● WHAT IS EXPECTED
Rewrite the lines from the one containing "The height and width of the screenshot is (390, 503)." through the one containing "pyautogui.click(x=87, y=72)" as a JSON list of strings, one string per line, leaving out blank lines.

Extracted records
** START **
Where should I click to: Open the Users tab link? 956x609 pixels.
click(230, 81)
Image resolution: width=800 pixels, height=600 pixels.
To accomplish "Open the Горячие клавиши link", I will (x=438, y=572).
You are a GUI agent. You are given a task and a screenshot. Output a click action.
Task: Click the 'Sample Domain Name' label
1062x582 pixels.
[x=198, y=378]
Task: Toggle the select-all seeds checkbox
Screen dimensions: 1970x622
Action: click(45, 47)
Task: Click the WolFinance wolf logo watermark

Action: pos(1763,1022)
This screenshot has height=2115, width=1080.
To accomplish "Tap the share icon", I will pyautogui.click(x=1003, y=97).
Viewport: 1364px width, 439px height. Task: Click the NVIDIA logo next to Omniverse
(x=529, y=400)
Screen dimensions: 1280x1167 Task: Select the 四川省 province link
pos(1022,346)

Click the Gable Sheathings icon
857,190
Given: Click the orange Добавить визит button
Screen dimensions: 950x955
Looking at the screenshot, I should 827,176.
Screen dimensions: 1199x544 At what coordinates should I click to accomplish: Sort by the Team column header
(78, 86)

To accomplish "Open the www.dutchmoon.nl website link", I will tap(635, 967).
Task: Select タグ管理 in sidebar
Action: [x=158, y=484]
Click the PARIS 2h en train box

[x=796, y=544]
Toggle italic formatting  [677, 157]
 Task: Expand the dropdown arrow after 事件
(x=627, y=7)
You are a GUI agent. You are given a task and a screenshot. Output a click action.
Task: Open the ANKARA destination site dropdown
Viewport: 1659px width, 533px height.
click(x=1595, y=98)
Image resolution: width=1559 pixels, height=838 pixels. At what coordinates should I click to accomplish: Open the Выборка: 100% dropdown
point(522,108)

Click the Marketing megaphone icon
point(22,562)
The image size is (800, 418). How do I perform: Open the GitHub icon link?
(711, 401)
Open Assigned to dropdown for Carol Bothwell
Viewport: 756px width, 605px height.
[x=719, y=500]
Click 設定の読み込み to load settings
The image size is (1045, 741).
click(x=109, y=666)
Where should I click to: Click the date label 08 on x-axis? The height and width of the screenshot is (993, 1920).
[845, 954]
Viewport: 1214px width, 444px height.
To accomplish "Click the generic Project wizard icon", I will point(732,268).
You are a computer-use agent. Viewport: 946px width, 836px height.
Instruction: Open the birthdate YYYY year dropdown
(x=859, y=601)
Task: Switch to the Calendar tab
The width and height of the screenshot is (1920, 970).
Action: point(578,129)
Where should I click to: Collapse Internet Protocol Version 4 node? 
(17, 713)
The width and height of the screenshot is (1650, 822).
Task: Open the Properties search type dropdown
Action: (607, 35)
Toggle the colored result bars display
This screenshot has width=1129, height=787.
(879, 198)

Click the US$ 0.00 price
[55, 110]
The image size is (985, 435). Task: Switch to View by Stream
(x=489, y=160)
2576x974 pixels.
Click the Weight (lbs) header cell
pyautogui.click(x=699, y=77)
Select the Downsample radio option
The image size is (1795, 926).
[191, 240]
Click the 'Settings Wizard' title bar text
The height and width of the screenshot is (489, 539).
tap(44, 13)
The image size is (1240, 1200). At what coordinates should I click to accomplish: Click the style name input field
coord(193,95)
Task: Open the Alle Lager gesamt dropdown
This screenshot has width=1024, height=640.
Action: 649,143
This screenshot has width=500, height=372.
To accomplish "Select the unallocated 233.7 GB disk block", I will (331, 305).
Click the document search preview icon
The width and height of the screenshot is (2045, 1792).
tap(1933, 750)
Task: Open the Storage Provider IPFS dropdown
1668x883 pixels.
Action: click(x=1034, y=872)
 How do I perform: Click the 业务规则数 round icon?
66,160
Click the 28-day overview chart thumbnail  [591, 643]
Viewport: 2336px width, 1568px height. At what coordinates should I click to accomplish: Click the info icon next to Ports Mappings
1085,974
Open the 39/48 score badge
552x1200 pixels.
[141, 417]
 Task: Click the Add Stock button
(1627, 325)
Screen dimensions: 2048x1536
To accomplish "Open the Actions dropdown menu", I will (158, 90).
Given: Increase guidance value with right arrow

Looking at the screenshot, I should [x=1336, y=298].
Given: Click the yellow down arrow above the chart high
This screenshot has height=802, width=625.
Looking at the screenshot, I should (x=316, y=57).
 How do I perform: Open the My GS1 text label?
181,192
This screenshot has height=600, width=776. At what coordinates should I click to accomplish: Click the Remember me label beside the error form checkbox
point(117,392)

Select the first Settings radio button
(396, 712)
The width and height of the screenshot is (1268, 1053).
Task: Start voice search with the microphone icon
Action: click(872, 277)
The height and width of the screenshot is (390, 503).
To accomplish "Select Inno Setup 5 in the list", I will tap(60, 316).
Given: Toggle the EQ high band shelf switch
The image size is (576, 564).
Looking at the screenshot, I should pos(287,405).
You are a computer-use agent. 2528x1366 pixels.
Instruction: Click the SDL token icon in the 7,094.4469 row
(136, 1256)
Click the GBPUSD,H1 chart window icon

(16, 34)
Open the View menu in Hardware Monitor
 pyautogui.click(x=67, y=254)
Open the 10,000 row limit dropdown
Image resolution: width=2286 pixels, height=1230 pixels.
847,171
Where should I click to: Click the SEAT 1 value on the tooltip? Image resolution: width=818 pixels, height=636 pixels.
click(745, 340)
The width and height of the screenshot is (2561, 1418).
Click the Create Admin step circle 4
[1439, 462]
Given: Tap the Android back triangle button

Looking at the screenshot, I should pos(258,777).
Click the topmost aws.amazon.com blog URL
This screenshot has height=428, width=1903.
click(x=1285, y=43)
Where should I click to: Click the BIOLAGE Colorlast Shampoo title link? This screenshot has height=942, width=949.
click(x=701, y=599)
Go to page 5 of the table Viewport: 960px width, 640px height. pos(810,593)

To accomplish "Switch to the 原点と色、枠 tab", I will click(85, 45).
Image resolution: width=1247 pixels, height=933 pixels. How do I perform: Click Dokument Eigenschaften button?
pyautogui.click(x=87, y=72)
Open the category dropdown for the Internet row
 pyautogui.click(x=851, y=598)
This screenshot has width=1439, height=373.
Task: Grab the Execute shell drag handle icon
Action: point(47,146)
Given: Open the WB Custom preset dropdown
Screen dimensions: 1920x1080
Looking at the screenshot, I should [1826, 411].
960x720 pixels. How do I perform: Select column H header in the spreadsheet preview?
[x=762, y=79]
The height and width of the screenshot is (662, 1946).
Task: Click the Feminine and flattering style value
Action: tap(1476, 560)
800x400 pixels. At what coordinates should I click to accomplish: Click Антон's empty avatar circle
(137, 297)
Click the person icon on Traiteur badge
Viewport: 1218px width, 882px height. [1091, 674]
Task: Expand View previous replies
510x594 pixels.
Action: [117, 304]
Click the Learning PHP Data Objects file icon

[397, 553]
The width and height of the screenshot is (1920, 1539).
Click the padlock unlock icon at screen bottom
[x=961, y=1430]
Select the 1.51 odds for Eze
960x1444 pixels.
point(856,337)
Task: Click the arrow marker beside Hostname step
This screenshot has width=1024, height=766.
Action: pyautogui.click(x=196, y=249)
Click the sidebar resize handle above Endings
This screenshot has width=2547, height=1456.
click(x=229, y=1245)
** END **
● ANSWER
[
  "The height and width of the screenshot is (390, 503).",
  "To accomplish \"Select Inno Setup 5 in the list\", I will tap(60, 316).",
  "Given: Toggle the EQ high band shelf switch",
  "The image size is (576, 564).",
  "Looking at the screenshot, I should pos(287,405).",
  "You are a computer-use agent. 2528x1366 pixels.",
  "Instruction: Click the SDL token icon in the 7,094.4469 row",
  "(136, 1256)",
  "Click the GBPUSD,H1 chart window icon",
  "(16, 34)",
  "Open the View menu in Hardware Monitor",
  " pyautogui.click(x=67, y=254)",
  "Open the 10,000 row limit dropdown",
  "Image resolution: width=2286 pixels, height=1230 pixels.",
  "847,171",
  "Where should I click to: Click the SEAT 1 value on the tooltip? Image resolution: width=818 pixels, height=636 pixels.",
  "click(745, 340)",
  "The width and height of the screenshot is (2561, 1418).",
  "Click the Create Admin step circle 4",
  "[1439, 462]",
  "Given: Tap the Android back triangle button",
  "Looking at the screenshot, I should pos(258,777).",
  "Click the topmost aws.amazon.com blog URL",
  "This screenshot has height=428, width=1903.",
  "click(x=1285, y=43)",
  "Where should I click to: Click the BIOLAGE Colorlast Shampoo title link? This screenshot has height=942, width=949.",
  "click(x=701, y=599)",
  "Go to page 5 of the table Viewport: 960px width, 640px height. pos(810,593)",
  "To accomplish \"Switch to the 原点と色、枠 tab\", I will click(85, 45).",
  "Image resolution: width=1247 pixels, height=933 pixels. How do I perform: Click Dokument Eigenschaften button?",
  "pyautogui.click(x=87, y=72)"
]